**YOUR GOAL:** Render the rows starting at the line containing "This screenshot has width=819, height=1456." and ending at the line containing "Action: tap(119, 214)" as a two-column CSV headed instruction and answer, with one line per instruction and its answer, each value in a single quoted field and line breaks turned into spaces. Leave the pictures out.

Dataset rows:
☆ ☆ ☆ ☆ ☆ ☆ ☆

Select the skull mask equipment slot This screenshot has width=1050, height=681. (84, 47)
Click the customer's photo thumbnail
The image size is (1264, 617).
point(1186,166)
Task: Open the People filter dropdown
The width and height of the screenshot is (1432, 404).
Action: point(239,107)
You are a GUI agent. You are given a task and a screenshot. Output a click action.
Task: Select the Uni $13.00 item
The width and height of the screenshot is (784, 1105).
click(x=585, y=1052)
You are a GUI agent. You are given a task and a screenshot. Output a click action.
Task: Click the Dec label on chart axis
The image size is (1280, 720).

☆ ☆ ☆ ☆ ☆ ☆ ☆

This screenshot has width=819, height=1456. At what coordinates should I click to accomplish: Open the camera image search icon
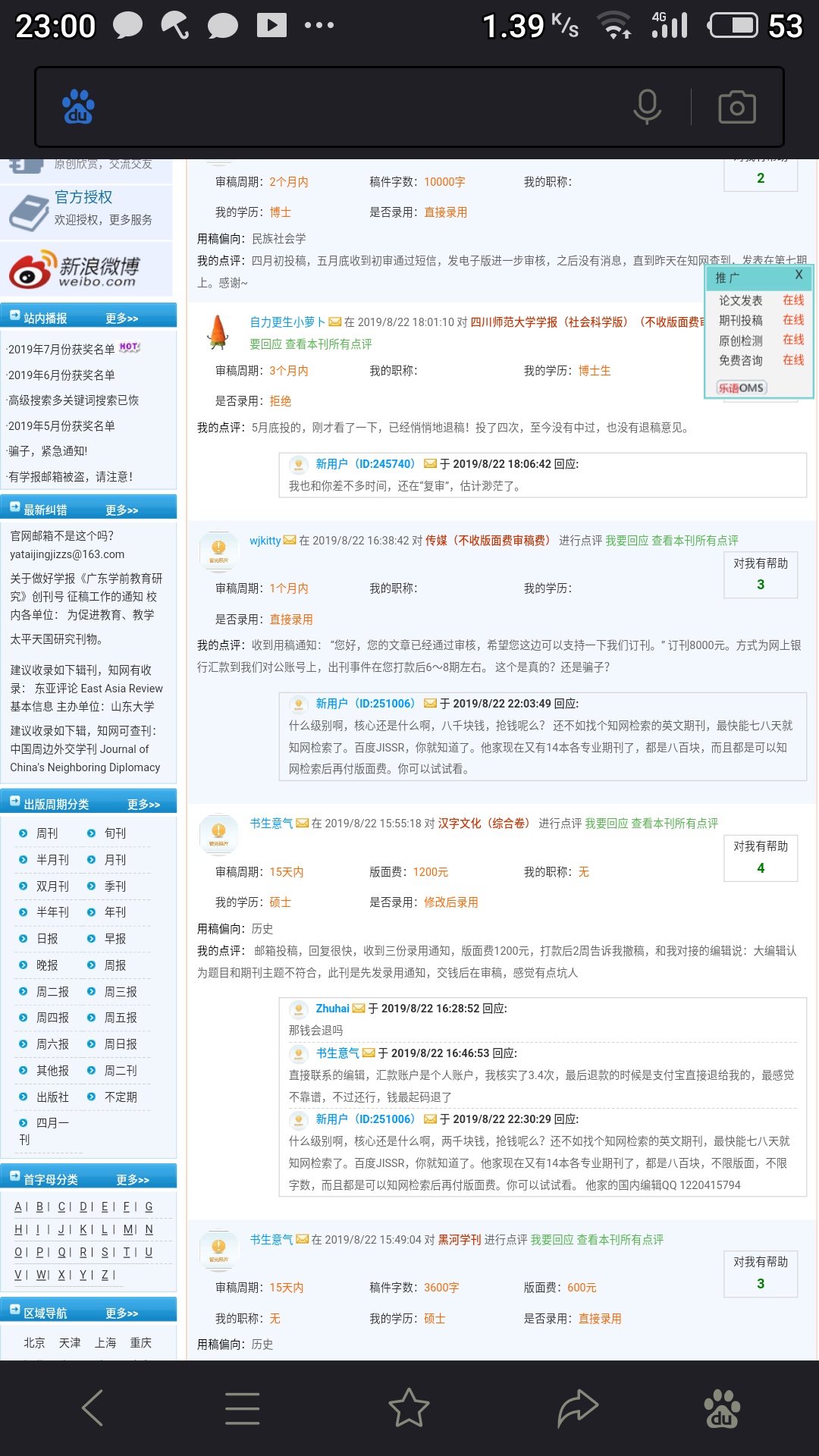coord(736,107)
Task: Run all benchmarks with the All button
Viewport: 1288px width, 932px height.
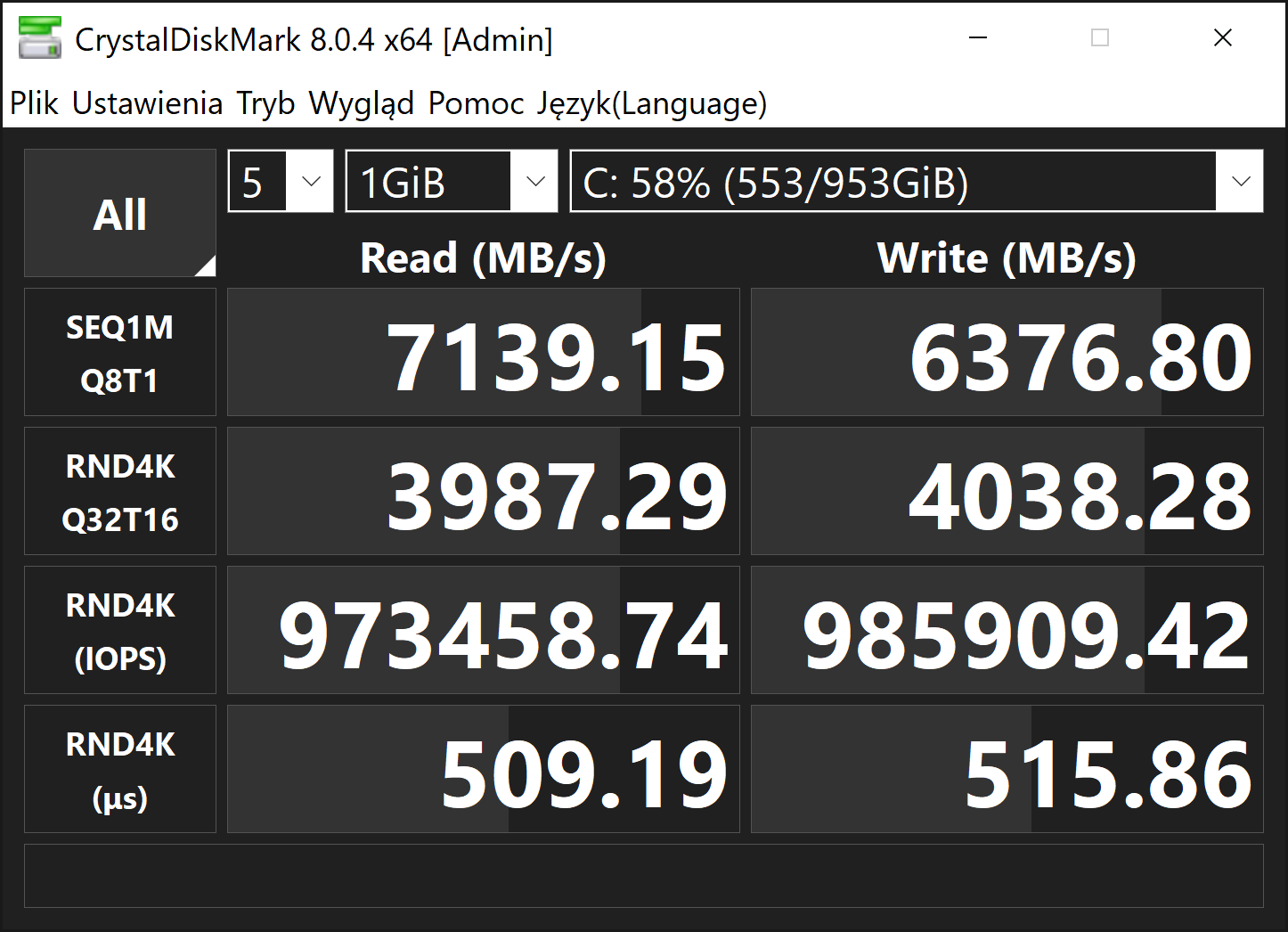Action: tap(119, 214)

☆ ☆ ☆ ☆ ☆ ☆ ☆

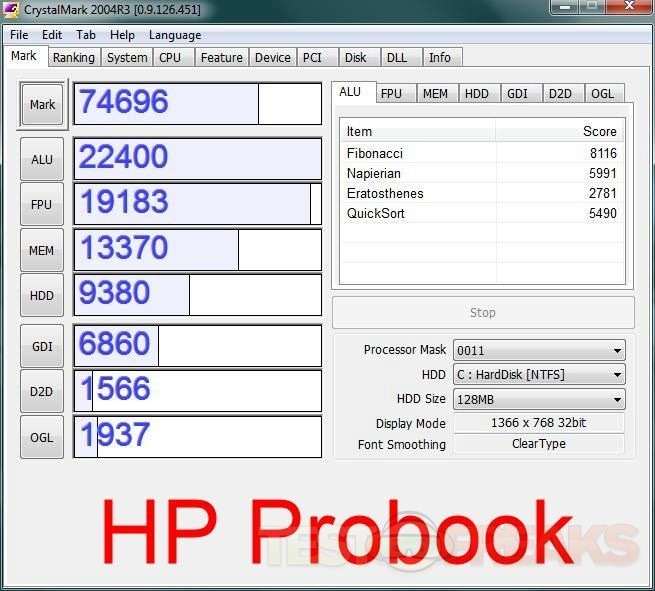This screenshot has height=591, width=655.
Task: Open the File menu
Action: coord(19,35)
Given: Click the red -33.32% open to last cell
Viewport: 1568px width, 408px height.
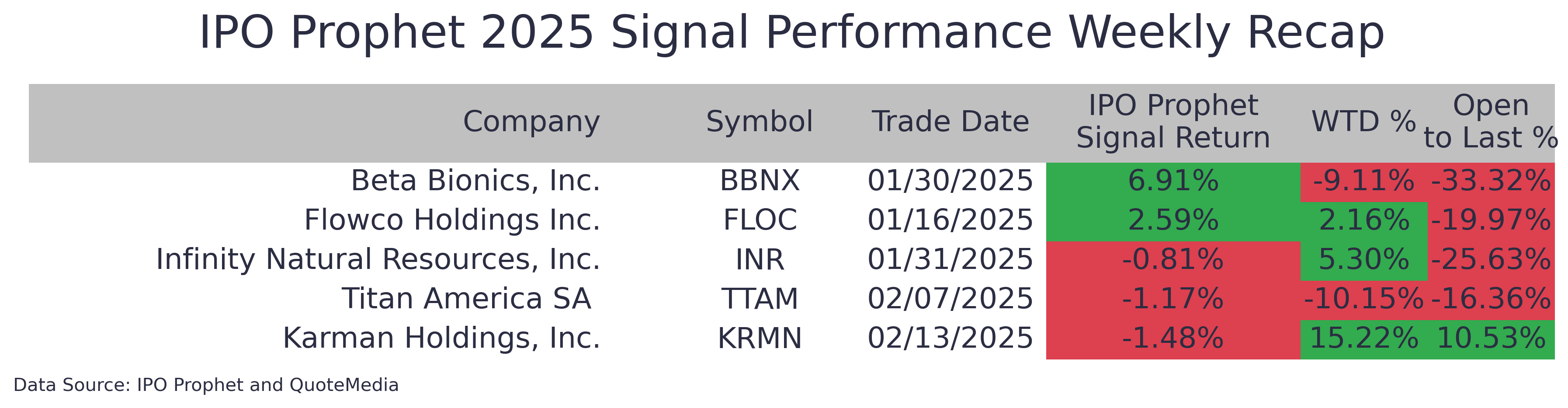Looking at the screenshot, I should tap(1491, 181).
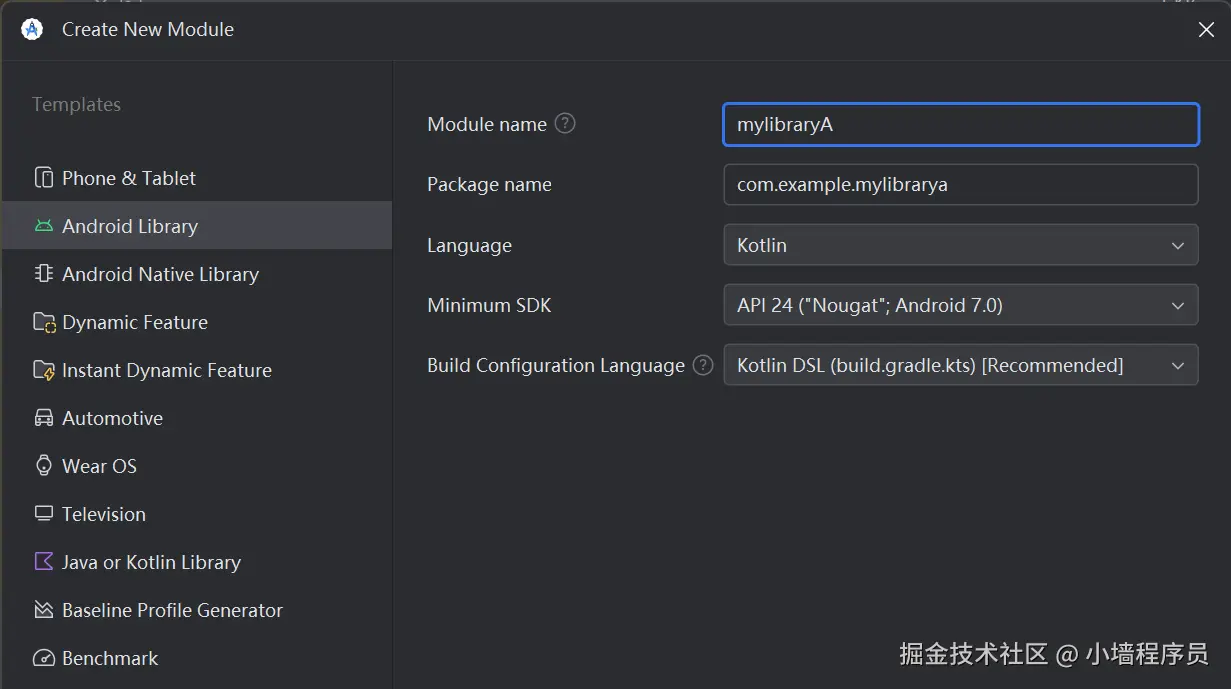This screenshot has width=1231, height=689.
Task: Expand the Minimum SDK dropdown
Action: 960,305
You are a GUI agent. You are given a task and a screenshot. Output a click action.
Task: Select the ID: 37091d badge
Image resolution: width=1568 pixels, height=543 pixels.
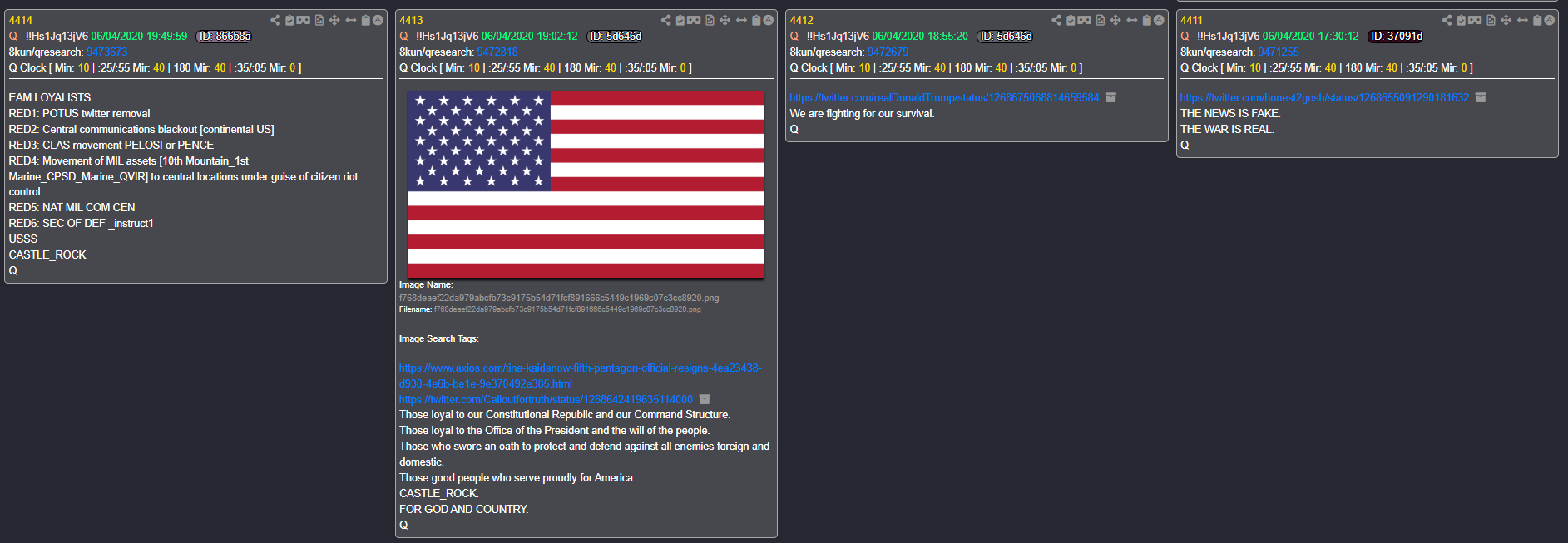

☆ ☆ ☆ ☆ ☆ ☆ ☆

**RESULT OF THIS EXERCISE:**
instruction,answer
"This screenshot has width=819, height=1456. At what coordinates should I click to accomplish: Open the camera image search icon","coord(736,107)"
"Task: Run all benchmarks with the All button Viewport: 1288px width, 932px height.","Action: tap(119, 214)"